Material to process:

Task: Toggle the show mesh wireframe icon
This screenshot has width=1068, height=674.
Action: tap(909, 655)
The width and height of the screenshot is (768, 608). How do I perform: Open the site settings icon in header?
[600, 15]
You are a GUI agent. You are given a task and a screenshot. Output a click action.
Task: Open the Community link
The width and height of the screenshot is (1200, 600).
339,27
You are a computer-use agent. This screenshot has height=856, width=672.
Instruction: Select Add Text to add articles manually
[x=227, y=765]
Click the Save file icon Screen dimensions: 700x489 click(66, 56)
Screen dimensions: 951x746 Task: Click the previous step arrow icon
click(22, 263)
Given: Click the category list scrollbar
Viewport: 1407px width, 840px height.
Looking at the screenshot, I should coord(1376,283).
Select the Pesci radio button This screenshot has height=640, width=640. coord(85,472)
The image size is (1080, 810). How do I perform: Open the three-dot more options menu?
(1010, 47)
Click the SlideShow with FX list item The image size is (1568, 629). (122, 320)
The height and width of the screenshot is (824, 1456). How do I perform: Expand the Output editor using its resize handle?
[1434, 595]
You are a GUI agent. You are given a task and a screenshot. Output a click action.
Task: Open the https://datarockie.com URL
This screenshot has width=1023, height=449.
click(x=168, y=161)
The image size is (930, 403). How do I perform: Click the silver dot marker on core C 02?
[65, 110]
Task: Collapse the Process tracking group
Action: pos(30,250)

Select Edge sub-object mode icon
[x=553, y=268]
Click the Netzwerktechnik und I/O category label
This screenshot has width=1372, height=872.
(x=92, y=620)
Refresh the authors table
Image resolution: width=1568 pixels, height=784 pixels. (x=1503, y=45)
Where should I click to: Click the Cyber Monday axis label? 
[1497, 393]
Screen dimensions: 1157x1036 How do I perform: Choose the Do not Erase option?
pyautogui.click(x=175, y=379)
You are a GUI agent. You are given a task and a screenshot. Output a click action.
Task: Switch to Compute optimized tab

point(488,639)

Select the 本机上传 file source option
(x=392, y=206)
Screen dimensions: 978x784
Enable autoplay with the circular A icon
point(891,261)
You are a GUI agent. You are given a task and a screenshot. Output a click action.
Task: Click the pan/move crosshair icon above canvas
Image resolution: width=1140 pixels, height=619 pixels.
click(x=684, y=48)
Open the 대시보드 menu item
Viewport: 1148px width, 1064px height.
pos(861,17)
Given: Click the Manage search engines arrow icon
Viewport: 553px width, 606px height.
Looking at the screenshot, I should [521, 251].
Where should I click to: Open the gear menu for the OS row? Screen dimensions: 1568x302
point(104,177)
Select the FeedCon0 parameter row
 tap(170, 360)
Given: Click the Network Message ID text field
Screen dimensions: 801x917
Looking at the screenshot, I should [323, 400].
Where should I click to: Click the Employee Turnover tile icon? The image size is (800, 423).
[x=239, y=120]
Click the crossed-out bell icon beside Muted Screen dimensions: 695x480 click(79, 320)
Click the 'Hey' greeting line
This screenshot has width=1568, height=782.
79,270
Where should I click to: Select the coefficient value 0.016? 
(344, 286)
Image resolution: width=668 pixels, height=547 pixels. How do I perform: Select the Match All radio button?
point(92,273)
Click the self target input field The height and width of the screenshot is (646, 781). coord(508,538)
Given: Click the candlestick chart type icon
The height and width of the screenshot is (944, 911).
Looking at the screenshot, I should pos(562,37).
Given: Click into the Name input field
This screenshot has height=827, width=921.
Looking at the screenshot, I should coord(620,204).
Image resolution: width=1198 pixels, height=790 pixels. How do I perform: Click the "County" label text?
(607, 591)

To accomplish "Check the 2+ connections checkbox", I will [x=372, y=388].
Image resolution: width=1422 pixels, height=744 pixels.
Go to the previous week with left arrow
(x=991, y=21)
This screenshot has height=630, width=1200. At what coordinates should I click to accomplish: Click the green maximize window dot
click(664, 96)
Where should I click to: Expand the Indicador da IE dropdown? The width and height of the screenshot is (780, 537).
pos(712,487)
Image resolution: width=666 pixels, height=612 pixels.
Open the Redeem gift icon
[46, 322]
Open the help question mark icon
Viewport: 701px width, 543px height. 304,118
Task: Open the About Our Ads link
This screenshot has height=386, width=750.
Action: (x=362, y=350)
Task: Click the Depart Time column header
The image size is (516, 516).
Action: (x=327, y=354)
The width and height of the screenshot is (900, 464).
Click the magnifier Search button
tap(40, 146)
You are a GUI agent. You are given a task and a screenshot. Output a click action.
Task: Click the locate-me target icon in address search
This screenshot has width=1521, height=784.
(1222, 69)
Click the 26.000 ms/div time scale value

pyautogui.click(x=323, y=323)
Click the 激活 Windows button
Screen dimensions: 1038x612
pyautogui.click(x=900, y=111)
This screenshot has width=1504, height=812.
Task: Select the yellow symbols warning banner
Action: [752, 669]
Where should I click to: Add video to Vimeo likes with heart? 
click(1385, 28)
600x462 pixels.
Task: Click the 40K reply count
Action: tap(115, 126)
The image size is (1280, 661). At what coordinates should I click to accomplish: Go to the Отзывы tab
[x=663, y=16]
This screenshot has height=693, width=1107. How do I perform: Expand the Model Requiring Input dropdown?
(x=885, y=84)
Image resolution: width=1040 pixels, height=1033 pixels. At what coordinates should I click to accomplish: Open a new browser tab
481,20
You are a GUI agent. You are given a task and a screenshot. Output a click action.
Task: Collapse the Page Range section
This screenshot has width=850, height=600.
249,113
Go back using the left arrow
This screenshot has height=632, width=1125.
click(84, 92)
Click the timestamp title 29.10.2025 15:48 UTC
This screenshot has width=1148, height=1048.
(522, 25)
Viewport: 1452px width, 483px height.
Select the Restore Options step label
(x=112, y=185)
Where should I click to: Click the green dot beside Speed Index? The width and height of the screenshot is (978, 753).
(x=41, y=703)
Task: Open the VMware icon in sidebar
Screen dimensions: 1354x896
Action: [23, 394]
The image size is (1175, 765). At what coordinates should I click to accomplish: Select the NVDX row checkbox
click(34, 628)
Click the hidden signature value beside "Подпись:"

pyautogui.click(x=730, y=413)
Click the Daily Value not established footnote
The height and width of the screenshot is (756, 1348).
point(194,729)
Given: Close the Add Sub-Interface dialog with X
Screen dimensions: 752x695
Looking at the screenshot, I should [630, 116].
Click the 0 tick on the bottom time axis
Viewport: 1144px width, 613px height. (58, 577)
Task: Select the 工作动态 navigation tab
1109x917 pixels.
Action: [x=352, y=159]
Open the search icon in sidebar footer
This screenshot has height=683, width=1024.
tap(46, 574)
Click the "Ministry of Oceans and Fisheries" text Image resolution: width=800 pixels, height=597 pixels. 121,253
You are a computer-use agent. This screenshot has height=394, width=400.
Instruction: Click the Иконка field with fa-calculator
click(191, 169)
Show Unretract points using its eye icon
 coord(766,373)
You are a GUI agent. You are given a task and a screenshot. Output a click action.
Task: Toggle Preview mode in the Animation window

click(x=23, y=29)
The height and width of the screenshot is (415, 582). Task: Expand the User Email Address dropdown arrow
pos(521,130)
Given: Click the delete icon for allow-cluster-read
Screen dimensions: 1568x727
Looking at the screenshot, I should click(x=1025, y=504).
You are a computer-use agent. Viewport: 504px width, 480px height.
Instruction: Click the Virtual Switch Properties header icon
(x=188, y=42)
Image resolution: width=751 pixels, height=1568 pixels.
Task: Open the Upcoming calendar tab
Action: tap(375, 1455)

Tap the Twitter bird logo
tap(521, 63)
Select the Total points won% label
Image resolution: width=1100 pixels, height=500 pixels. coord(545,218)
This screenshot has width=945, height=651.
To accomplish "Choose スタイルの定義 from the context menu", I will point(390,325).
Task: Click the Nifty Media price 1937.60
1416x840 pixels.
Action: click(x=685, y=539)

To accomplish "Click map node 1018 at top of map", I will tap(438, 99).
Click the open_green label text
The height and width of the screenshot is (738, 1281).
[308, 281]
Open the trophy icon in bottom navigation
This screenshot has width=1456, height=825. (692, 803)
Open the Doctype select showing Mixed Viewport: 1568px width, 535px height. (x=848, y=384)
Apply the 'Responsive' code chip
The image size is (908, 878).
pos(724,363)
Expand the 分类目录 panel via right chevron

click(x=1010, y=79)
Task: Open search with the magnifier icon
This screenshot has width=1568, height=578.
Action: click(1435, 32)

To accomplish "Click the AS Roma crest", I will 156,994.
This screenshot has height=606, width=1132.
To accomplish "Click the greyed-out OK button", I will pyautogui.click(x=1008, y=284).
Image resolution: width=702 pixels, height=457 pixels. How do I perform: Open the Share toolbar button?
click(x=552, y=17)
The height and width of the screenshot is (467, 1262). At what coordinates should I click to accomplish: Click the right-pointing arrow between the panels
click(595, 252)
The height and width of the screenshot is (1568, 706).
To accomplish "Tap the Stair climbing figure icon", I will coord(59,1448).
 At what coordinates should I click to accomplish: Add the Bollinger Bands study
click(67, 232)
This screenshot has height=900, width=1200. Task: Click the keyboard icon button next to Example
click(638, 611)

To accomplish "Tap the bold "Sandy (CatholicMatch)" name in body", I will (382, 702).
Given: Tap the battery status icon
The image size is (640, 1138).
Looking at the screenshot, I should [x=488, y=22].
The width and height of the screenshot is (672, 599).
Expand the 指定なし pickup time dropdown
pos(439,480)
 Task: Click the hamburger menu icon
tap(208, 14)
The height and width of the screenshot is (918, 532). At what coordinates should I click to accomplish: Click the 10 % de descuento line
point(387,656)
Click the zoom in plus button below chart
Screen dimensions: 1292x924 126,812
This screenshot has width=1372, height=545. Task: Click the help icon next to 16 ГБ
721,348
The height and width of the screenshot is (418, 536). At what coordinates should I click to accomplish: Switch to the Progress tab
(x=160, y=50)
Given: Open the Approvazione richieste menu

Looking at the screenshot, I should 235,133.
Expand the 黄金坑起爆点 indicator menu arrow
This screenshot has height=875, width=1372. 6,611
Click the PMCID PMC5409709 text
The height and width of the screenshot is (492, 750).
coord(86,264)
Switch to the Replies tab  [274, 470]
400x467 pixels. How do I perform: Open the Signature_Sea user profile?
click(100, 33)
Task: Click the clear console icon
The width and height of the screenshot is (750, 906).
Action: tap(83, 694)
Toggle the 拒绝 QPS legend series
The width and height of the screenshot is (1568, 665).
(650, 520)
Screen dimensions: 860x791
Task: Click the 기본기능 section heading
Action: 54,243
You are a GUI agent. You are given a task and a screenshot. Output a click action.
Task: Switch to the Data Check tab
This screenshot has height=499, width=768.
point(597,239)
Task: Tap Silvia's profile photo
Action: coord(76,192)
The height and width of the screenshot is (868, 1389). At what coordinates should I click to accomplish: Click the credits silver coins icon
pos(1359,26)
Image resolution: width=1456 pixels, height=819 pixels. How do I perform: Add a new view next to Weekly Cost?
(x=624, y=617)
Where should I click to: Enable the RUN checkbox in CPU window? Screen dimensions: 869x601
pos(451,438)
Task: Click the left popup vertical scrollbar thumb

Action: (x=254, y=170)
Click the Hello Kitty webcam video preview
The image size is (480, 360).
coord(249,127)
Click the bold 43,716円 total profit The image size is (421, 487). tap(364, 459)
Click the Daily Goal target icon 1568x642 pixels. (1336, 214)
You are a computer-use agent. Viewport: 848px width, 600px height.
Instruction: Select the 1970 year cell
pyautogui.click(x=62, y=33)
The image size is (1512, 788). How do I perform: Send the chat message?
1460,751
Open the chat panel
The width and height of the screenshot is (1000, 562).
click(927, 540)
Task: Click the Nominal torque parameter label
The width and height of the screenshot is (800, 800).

Brief: In the listing above, transcribe exactly everything from the line containing "Task: Click the pan/move" down to the line containing "Click the crossed-out", including both and nothing more.

Answer:
Task: Click the pan/move crosshair icon above canvas
Image resolution: width=1140 pixels, height=619 pixels.
click(x=684, y=48)
Open the 대시보드 menu item
Viewport: 1148px width, 1064px height.
pos(861,17)
Given: Click the Manage search engines arrow icon
Viewport: 553px width, 606px height.
Looking at the screenshot, I should [521, 251].
Where should I click to: Open the gear menu for the OS row? Screen dimensions: 1568x302
point(104,177)
Select the FeedCon0 parameter row
 tap(170, 360)
Given: Click the Network Message ID text field
Screen dimensions: 801x917
Looking at the screenshot, I should [323, 400].
Where should I click to: Click the Employee Turnover tile icon? The image size is (800, 423).
[x=239, y=120]
Click the crossed-out bell icon beside Muted Screen dimensions: 695x480 click(79, 320)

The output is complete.